Même s'il s'inquiète des conséquences de l'inflation alimentaire, le gouvernement américain hésite avant de placer les biocarburants au banc des accusés.

Même s'il s'inquiète des conséquences de l'inflation alimentaire, le gouvernement américain hésite avant de placer les biocarburants au banc des accusés.

Selon Washington, les biocarburants ne sont pas une cause majeure de l'inflation alimentaire qui préoccupe tant la communauté internationale. Les États-Unis estiment que les biocarburants sont responsables de seulement 10% de l'inflation alimentaire à l'échelle mondiale.

La production d'éthanol à base de maïs aux États-Unis, principalement en Iowa, ne représenterait que 3% de l'inflation alimentaire.

«Nous reconnaissons qu'il y a un lien entre les biocarburants et l'inflation alimentaire, mais les biocarburants ne sont pas l'une des causes principales de l'inflation alimentaire» a dit Daniel Sullivan, secrétaire adjoint du Bureau américain des affaires économiques, énergétiques et d'entreprise, hier à Montréal dans le cadre du 14e Forum économique international des Amériques.

Inflation alimentaire ou pas, le gouvernement américain continuera de produire des biocarburants - une solution de rechange crédible à l'énergie pétrolière, estime-t-il. «Les biocarburants doivent faire partie d'une politique énergétique qui est diversifiée et qui permettra de réduire les émissions de gaz à effet de serre», dit M. Sullivan.

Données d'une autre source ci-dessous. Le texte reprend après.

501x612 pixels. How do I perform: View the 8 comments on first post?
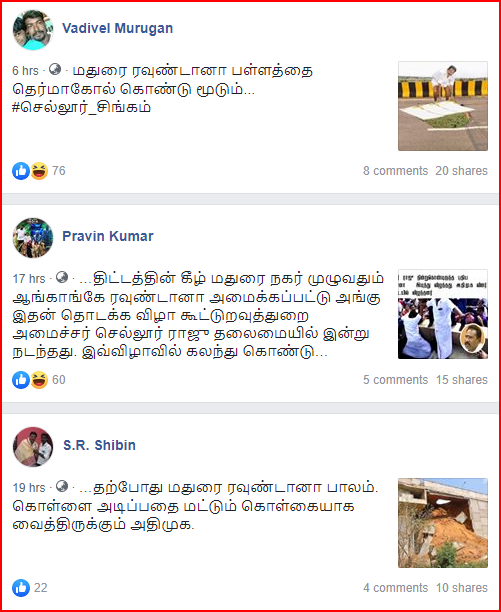tap(396, 171)
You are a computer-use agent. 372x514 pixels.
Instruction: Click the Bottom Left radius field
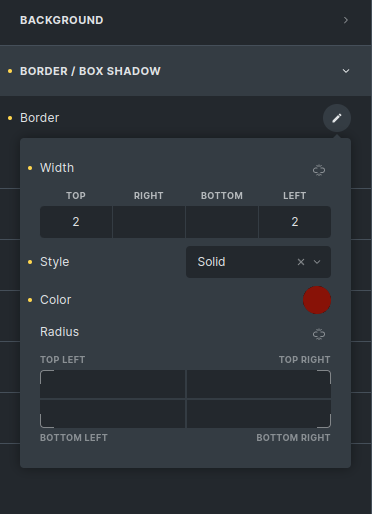point(113,414)
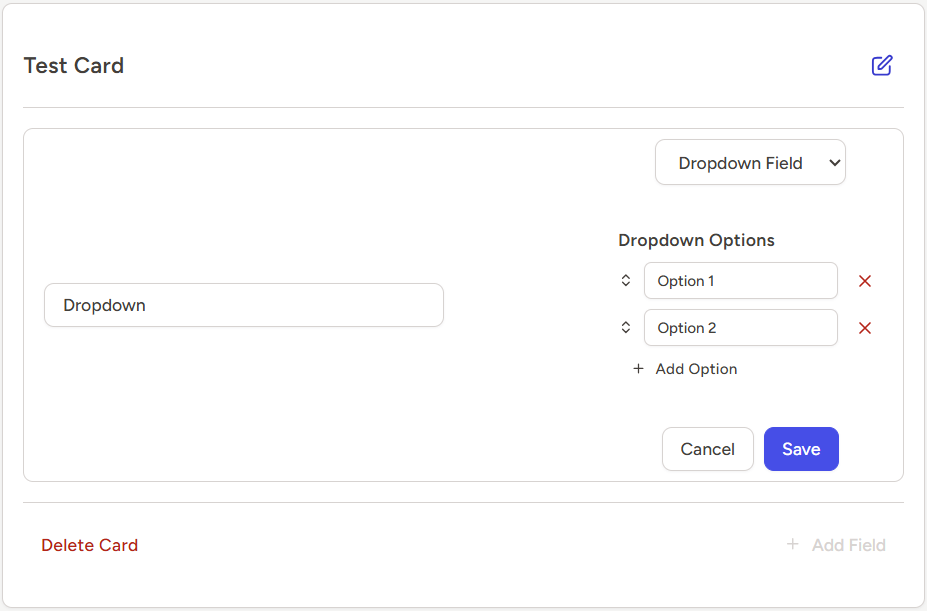Click the plus icon next to Add Option
This screenshot has width=927, height=611.
[x=638, y=369]
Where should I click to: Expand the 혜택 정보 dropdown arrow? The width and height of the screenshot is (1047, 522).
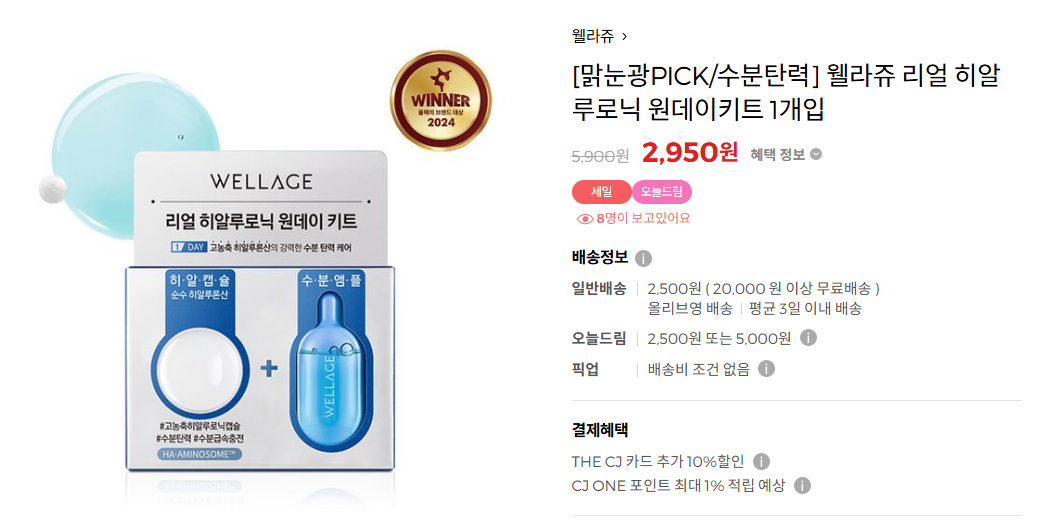816,154
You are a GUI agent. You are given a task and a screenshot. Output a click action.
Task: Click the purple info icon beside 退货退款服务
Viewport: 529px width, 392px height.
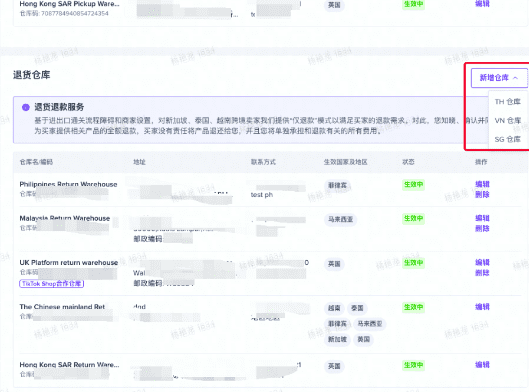(26, 107)
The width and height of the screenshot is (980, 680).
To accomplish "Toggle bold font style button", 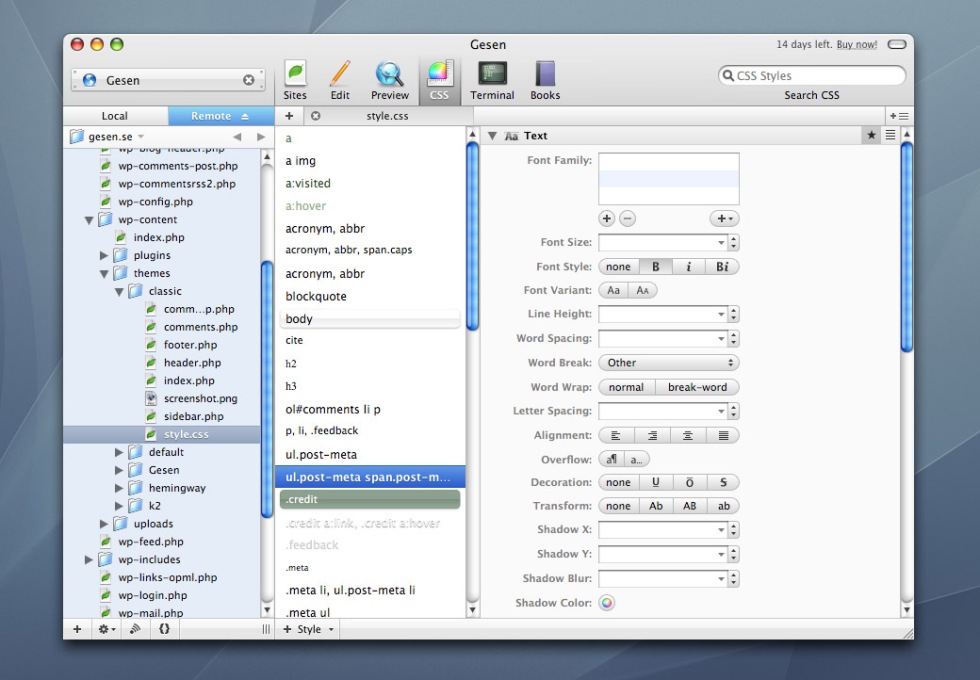I will 655,267.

Les Américains concentrent toutefois leurs recherches sur les biocarburants de deuxième génération, qui ne sont pas produits à partir d'aliments comme le maïs. «C'est simple: chaque dollar dépensé par les États-Unis en recherche et développement va aux biocarburants de deuxième génération», dit M. Sullivan.

En continuant de soutenir leur industrie des biocarburants, les États-Unis font ainsi la sourde oreille aux suggestions du secrétaire de l'Organisation des États américains (OEA), Jose Miguel Insulza, qui leur propose de laisser la production de biocarburants aux pays de l'Amérique du Sud.

«Les pays d'Amérique du Nord ne disposent pas d'aussi bonnes conditions pour produire de l'éthanol», dit-il.

Selon l'OEA, l'éthanol américain à base de maïs contribue à la mauvaise réputation des biocarburants. «Il y a un an, les biocarburants étaient considérés comme une solution au problème énergétique. Maintenant, ils sont considérés comme une cause de l'inflation alimentaire. Peut-être que tous les biocarburants ne sont pas mauvais. Peut-être que ceux qui sont faits à base de maïs le sont, mais peut-être pas les autres», dit M. Insulza.

«Il y a eu un changement de perception intéressant depuis un an sur les biocarburants, admet M. Sullivan. Comme d'habitude, la vérité se situe probablement quelque part dans le milieu...»

L'inflation alimentaire, un problème à long terme

Si les différents conférenciers du 14e Forum économique international des Amériques ne s'entendent pas sur le rôle exact des biocarburants dans la crise alimentaire actuelle, ils sont tous d'avis que celle-ci ne fait que commencer.

«Nous sommes tous d'accord que ce phénomène ne disparaîtra pas de sitôt. La demande pour la nourriture augmente, notamment en provenance de la Chine», dit José Miguel Insulza, secrétaire général de l'OEA.

Même son de cloche du côté du gouvernement américain, qui estime fournir la moitié de l'aide alimentaire internationale. «Nous nous doutons que pour bien des gens, la crise alimentaire fait la différence entre manger un repas par jour et ne rien manger du tout», dit Daniel Sullivan.

Aussi éprouvante soit-elle présentement pour les habitants des pays en voie de développement, l'inflation alimentaire pourrait toutefois avoir des effets bénéfiques à long terme. Elle pourrait réussir là où des centaines de séances de négociations ont échoué: abolir les barrières commerciales et les subventions agricoles des pays développés.

«Beaucoup de pays peuvent et vont produire plus de nourriture, pour autant qu'on réduise les subventions agricoles dans les pays développés», dit José Miguel Insulza, secrétaire général de l'OEA

«Nous entrons dans une nouvelle ère en matière de commerce international. Même des pays très protectionnistes comme le Japon commencent à penser abolir des barrières commerciales. L'inflation alimentaire pourrait mener à plus de libéralisme économique», dit Andrew Ferrier, un Montréalais d'origine qui dirige le Groupe Fonterra, une coopérative laitière néo-zélandaise qui exporte 85% de sa production.